- Born: 23 December 1940 (age 85) Caracas, Venezuela
- Other names: Corina Parisca Pérez Corina Parisca de Machado
- Education: Central University of Venezuela
- Spouse: Henrique Machado Zuloaga
- Children: Four, including María Corina
- Parent: Carlos Parisca Mendoza

= Corina Parisca =

Venezuelan psychologist and former tennis player

Corina Parisca Pérez de Machado (born 23 December 1940) is a Venezuelan psychologist and former tennis player. She won the National Tennis Championship in 1959 and represented Venezuela at the Pan American Games of the same year. She co-founded the Atenea Foundation, focused on care for orphaned and delinquent Caracas street children, with her eldest daughter, María Corina Machado.

== Biography ==
Corina Parisca Pérez de Machado was born in Caracas; her father was Carlos Parisca Mendoza.

Parisca began playing tennis at the age of 11 at the Valle Arriba Golf Club in Caracas. She defeated champion Nena Xalabarder to win the club's children's championship, and subsequently participated in the Inter-Club and National Championships at the Altamira Tennis Club, also in Caracas. In 1959 she won the National Championship title and that same year represented Venezuela at the Pan American Games in the United States.

Parisca is a psychologist graduated from the Central University of Venezuela. In 1992, she co founded the Atenea Foundation together with her daughter, María Corina Machado, focused on the reintegration of children at risk of exclusion in the country.
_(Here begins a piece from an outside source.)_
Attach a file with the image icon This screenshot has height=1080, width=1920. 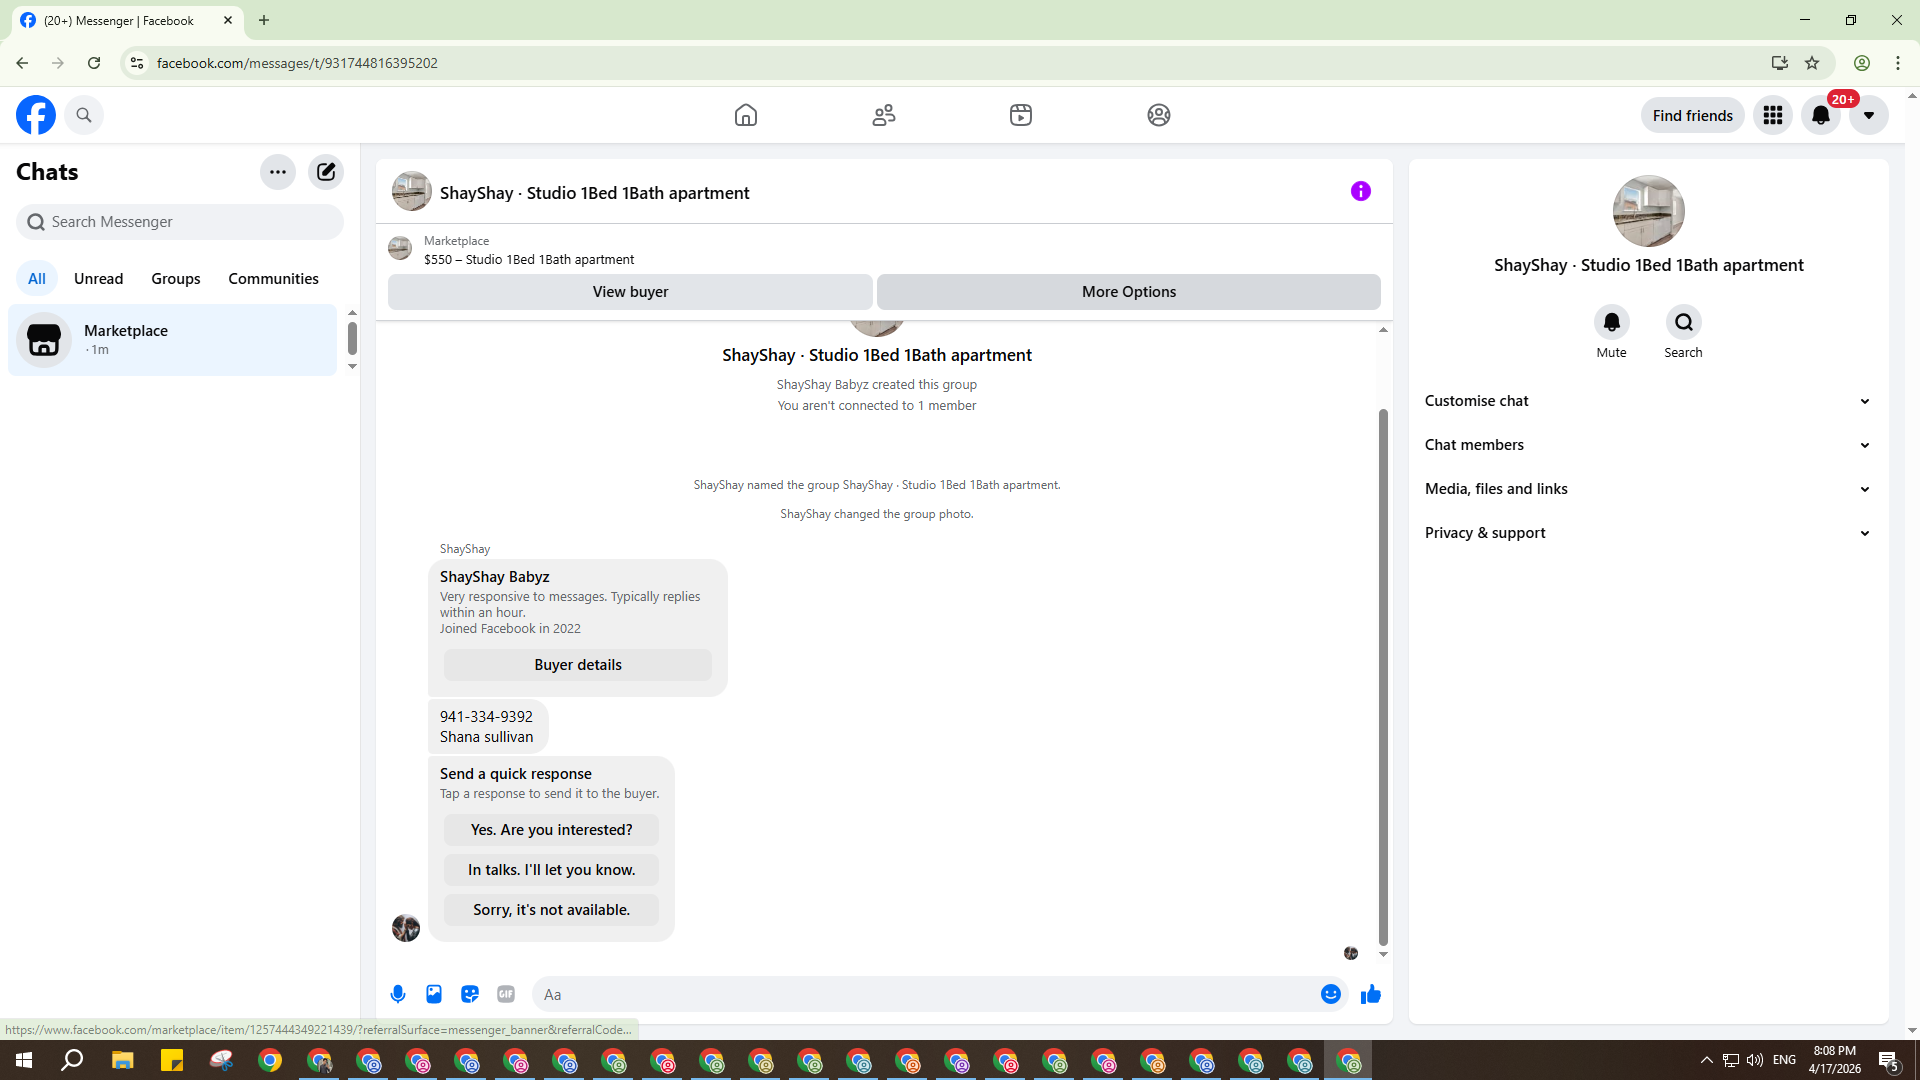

Following the 2024 Venezuelan presidential elections, Parisca was under house arrest and her home was surrounded by officials from the General Directorate of Military Counterintelligence (DGCIM). Similar to the extraction of those detained in the 2024 siege of the Argentine Embassy in Caracas, she was safely removed from Venezuela to the United States.

== Personal life ==
Parisca married businessman Henrique Machado Zuloaga, with whom she had four daughters; the eldest, Maria Corina, was awarded the 2025 Nobel Peace Prize.